His son-in-law had been kidnapped by insurgents seven months ago, he said, and a note the insurgents left said he was abducted for being friendly with American troops. He has not been seen since.
In Baghdad, he said, Iranian-backed death squads were killing Sunni citizens. The country was falling apart.
“You like freedom?” he asked the sergeant. “This kind? This way?”
“No,” Sergeant McKinnon said.
“I think you and I and many people do not like freedom in this way,” he said. “I believe this. I am sure.”
“It is wrong, the American Army coming here. It is wrong.”
He looked at Sergeant McKinnon, who is younger than many of his 14 children. He was trying to draw him out.
“If American Army came here for three months, four months, O.K.” Mr. Menti said. “But now is four years.”
If there were no American military presence in Iraq, he said, there would be no insurgents. One serves as a magnet for the other.

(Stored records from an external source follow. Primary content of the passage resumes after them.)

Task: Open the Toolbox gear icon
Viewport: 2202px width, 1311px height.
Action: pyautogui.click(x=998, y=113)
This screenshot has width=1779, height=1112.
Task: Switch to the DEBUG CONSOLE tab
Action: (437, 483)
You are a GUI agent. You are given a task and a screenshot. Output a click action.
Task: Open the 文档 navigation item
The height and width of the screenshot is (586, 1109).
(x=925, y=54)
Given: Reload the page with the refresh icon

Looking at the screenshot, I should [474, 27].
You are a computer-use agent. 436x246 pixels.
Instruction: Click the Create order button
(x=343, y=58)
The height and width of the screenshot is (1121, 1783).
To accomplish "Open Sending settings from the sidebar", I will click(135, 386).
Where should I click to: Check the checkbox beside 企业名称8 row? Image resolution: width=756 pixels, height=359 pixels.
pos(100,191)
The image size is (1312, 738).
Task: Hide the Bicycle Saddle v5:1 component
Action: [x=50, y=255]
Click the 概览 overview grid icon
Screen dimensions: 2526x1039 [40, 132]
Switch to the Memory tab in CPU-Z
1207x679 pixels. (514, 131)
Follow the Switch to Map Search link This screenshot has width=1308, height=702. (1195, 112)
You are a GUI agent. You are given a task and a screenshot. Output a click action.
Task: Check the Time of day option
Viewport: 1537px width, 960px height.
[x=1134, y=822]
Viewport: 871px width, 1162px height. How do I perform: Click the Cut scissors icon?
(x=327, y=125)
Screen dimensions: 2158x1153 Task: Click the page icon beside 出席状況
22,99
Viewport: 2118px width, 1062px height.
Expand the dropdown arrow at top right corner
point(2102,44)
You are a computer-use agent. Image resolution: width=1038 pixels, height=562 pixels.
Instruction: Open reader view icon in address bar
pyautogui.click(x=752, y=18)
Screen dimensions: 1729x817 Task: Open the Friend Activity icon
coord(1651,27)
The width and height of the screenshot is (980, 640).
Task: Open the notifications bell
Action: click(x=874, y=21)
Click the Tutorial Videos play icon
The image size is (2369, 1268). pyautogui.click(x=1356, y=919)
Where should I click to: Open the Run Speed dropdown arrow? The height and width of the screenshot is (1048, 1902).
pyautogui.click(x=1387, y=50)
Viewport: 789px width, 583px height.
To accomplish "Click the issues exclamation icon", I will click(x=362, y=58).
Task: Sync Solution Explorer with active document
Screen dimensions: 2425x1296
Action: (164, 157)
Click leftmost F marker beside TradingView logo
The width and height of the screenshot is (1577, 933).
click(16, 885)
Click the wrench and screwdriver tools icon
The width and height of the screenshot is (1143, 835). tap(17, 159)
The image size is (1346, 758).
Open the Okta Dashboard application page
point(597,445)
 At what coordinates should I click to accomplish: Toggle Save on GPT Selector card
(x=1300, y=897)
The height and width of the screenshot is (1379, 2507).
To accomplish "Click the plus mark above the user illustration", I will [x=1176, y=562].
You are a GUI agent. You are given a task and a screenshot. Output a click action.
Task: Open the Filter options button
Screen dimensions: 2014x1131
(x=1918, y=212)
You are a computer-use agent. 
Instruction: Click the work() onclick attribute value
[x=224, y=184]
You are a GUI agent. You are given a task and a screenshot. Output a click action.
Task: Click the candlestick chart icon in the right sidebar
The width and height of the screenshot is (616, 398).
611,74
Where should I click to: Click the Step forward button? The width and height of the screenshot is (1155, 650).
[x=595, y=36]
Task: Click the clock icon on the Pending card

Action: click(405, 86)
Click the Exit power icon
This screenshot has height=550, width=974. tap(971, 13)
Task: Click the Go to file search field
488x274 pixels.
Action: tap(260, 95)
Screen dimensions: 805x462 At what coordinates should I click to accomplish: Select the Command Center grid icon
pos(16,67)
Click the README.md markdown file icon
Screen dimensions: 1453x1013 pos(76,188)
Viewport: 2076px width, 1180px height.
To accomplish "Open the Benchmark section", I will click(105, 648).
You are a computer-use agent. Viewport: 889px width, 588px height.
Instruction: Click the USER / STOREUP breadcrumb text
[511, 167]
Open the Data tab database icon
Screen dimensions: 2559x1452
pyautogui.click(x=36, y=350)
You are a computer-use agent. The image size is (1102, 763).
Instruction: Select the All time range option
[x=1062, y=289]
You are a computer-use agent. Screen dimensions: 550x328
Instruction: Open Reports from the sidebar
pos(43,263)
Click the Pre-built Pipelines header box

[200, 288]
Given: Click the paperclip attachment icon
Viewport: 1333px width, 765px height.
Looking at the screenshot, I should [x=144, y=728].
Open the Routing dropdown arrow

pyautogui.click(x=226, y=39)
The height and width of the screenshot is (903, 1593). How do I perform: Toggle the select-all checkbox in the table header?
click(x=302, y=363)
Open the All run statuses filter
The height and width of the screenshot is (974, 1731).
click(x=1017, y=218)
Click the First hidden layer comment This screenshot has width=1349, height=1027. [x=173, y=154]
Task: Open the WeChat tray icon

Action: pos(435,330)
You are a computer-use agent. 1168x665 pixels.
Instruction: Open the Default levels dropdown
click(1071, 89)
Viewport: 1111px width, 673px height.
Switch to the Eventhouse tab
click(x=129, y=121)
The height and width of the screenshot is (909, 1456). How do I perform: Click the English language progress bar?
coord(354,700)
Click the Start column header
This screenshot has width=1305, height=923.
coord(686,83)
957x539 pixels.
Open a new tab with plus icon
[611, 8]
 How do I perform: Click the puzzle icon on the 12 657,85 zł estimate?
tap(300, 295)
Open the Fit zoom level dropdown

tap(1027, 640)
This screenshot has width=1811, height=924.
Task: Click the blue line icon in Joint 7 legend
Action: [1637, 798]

Mr. Menti spoke to the sergeant as if he were an American diplomat, as if he had some influence over the broad sweeps of American foreign policy. The sergeant remained quiet and polite.
“I don’t think he realizes that we’re trying to make this country safer for him,” he said to Lance Corporal Maguire.
“I think he realizes that we’re trying to make it safe, but that the more we stay here the more people come in and make it worse,” Lance Corporal Maguire replied.
They went upstairs, to pack their gear for the next move, planned for after dark, to another house and another night of looking down on the roads, waiting for an insurgent with a bomb to step within range of a rifle shot.
Sergeant McKinnon spoke of the squad’s isolation. “I only found out yesterday that the Saddam trial was over,” he said. “Another Iraqi told me that.”
He turned to the task of planning for the night’s fire support.
Up on the roof, Lance Corporal Maguire mused about the news. Whatever Mr. Rumsfeld’s resignation might eventually mean, it did not matter here yet, and it would not keep them alive tonight.
Another marine, Lance Cpl. Randall D. Webb, was scanning traffic through his rifle scope, worried that they had been spotted and the insurgents would soon know where they were.
“I think they see us,” he said.
“Man, they all see us,” Lance Corporal Maguire said, and lighted another cigarette.